Aftercare can involve many things. Whispered I love you’s or I appreciate you’s. Reassurance that everything is ok or, in the case of a punishment, that you still love her, she is not a bad person, and that her indiscretion is forgiven and it’s time to move on. Offer her a glass of water or something to drink. Hold her if she cries. Let her know you are not going anywhere. Rub her back, play with her hair, or any number of those things you know she likes and that help her relax. After scenes, bondage, or rough sex play, especially if it induces sub-zone, she needs some time to adjust to going back into the ‘real world’ and as her Master you need to help her make that transition as smoothly and comfortably as possible so she will completely trust you when it happens again.
This is not the time to roll over after sex and fall asleep. It’s not the time to dish out the punishment and then say ‘ok now get back to work’. It’s not the time to make a phone call, turn on the TV, or attend to something else you wanted to do. Know that aftercare is a real necessity and plan in time for that when you know it will be needed.
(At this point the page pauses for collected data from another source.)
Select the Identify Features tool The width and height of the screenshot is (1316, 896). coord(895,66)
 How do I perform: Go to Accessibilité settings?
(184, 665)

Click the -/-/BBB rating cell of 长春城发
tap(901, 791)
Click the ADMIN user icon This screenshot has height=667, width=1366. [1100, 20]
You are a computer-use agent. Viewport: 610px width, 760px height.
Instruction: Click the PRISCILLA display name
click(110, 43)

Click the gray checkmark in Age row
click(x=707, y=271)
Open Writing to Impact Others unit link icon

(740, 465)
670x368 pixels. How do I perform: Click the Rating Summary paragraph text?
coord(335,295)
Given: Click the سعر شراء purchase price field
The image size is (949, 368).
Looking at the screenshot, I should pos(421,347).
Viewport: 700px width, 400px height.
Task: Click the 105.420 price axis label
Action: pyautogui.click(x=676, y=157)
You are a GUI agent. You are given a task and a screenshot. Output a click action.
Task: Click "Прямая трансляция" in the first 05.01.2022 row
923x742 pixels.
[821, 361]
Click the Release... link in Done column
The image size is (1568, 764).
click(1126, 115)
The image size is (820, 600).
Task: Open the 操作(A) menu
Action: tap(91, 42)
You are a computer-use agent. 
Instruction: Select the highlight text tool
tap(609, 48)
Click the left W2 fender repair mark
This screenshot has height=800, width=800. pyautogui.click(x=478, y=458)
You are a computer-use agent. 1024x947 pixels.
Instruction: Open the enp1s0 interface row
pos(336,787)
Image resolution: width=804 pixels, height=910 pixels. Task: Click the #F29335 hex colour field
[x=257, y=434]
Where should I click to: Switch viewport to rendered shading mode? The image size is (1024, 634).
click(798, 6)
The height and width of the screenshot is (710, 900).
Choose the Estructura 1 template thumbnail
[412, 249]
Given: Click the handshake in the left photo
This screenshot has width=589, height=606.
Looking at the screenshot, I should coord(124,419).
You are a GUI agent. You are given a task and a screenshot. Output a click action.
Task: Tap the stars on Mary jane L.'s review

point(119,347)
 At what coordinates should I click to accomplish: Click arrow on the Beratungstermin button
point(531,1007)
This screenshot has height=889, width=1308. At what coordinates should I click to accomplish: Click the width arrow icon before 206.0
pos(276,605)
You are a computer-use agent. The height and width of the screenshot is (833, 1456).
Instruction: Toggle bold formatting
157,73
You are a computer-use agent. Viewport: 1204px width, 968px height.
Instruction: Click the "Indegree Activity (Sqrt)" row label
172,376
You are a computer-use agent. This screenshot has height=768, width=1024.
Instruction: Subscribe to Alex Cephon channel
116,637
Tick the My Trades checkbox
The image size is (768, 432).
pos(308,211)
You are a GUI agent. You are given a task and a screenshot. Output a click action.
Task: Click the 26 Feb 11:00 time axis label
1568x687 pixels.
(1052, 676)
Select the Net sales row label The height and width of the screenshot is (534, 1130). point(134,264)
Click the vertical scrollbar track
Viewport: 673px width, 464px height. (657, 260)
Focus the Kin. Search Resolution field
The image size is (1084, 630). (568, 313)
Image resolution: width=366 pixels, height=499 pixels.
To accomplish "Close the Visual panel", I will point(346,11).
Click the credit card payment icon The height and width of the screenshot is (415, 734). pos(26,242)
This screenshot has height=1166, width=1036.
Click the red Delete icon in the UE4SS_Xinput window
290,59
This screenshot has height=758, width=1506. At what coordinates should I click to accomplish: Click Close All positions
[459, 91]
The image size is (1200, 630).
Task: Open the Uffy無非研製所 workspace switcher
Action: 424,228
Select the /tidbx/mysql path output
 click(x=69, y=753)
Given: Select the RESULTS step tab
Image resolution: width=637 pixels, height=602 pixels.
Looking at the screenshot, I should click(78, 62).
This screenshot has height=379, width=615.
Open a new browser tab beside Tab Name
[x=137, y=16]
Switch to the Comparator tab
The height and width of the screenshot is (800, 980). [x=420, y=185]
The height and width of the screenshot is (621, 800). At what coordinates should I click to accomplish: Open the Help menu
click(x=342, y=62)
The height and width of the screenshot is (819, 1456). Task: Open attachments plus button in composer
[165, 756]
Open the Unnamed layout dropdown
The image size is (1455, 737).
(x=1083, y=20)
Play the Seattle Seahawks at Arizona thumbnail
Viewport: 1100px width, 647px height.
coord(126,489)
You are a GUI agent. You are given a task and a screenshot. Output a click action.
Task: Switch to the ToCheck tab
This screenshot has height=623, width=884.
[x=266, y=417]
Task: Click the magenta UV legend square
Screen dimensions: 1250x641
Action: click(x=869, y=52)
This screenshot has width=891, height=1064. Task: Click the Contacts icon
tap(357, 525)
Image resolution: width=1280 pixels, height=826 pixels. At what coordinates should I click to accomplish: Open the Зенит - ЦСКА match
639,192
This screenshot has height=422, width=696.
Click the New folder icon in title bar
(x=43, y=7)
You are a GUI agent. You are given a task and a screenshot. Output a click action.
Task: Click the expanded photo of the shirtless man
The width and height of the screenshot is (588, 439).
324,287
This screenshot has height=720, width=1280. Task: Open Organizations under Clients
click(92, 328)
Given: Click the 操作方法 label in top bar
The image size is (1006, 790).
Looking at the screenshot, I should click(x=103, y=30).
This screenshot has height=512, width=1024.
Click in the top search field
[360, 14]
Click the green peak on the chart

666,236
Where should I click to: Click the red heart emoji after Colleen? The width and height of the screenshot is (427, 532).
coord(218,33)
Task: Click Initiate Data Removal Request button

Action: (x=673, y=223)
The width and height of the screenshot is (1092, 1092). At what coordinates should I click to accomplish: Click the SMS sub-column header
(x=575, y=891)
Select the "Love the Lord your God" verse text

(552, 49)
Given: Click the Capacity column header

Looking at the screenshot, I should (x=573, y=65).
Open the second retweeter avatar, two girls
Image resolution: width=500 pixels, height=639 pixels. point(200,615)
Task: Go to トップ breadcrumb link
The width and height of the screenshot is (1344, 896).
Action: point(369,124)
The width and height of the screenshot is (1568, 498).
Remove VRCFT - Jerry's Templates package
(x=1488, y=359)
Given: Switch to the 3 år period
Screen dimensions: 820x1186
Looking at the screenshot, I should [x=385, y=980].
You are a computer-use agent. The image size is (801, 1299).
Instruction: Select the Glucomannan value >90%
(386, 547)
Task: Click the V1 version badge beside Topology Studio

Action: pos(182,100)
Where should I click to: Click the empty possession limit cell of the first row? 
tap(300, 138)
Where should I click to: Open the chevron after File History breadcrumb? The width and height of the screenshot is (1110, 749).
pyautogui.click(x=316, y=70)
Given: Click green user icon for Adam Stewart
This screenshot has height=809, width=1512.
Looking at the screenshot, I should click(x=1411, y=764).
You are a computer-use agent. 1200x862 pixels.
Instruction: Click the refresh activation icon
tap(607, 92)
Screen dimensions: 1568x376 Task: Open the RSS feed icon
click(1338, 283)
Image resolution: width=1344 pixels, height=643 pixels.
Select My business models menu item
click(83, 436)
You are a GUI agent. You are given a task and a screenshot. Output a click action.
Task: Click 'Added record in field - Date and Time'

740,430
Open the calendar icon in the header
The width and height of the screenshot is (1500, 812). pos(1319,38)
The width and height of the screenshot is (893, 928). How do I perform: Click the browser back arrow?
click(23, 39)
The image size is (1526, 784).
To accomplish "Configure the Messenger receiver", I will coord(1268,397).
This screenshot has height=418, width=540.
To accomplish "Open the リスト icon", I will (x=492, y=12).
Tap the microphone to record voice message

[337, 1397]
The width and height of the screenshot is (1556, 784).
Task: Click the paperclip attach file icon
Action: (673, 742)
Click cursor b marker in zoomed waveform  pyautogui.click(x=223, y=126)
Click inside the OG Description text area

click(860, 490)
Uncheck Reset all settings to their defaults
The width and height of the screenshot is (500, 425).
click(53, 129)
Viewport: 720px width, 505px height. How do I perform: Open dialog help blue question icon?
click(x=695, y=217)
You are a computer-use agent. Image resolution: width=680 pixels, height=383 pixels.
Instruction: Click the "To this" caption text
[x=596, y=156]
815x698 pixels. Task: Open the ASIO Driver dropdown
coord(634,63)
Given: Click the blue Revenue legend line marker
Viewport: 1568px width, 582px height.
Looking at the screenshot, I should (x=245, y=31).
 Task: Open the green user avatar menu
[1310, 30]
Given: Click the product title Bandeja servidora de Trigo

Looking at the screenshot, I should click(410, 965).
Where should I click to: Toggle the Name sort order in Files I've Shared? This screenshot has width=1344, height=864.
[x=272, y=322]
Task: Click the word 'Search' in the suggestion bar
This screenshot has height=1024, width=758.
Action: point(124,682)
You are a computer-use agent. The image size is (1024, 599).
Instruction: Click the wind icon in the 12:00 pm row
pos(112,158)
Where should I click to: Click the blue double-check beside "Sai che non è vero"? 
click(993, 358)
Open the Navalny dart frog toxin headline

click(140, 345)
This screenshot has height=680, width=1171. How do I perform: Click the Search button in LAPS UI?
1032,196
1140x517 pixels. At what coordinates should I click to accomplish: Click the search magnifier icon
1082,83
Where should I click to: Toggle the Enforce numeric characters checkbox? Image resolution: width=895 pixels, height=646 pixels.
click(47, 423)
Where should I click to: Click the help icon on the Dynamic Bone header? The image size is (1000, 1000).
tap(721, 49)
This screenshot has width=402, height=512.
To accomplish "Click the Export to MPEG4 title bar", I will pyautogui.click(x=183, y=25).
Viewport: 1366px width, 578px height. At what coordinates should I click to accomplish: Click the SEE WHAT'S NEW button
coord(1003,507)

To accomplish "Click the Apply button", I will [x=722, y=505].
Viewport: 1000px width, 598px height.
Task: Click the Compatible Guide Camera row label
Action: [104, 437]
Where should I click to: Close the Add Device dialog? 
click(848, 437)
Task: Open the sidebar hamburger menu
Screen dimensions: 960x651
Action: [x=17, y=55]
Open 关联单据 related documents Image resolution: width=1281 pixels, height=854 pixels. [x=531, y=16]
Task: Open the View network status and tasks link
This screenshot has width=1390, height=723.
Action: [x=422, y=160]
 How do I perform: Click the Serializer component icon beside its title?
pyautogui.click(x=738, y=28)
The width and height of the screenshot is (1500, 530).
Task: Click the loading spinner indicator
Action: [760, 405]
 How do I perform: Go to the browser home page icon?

I need aftercare every time without fail – after sex, after “play” or a scene, after punishment or discipline. It’s my way of knowing Master still loves me, isn’t upset with me, or just because I need that calm and soothing connection to Him as I drift back into the regular world. If you claim to be a Dom who is experienced and you’re not giving aftercare, there’s something seriously wrong. If your new to the lifestyle make sure you do your research and discuss it together with your sub. Don’t assume she won’t need it because I’m telling you, she will. The type or amount of aftercare can be different for everyone, and even different depending on what it’s coming after, just remember it’s necessary because it helps her feel grounded, safe, and mentally ok. She will trust you more, adore you more, and even want to please you more, if she knows she means so much to you that you take the time to make sure she’s alright. Not getting aftercare can do some real damage.
As a Master you are charged with both her physical and mental well-being. Your prized possession isn’t worth as much if it’s broken – so please don’t break it.
Note – I’ve geared this post mostly to Dominants but if you’re a submissive and reading this please remember if you are not getting the aftercare you need discuss it with your Dom. Don’t try to be strong and just get through it, don’t think that you’re doing Him any favours by not letting Him know that you need it. Aftercare is not a want, it’s a need, to your emotional well-being and if that need is not met it will grow in intensity and it will affect your ability to submit. My point is, it will do more damage in the long run so don’t be afraid to mention or talk about it.
- Aftercare – Bullshit concept or not bullshit concept…. ? (rainbowy25.wordpress.com)
- When the Other Shoe Drops – Domdrop (monkeyinacage.wordpress.com)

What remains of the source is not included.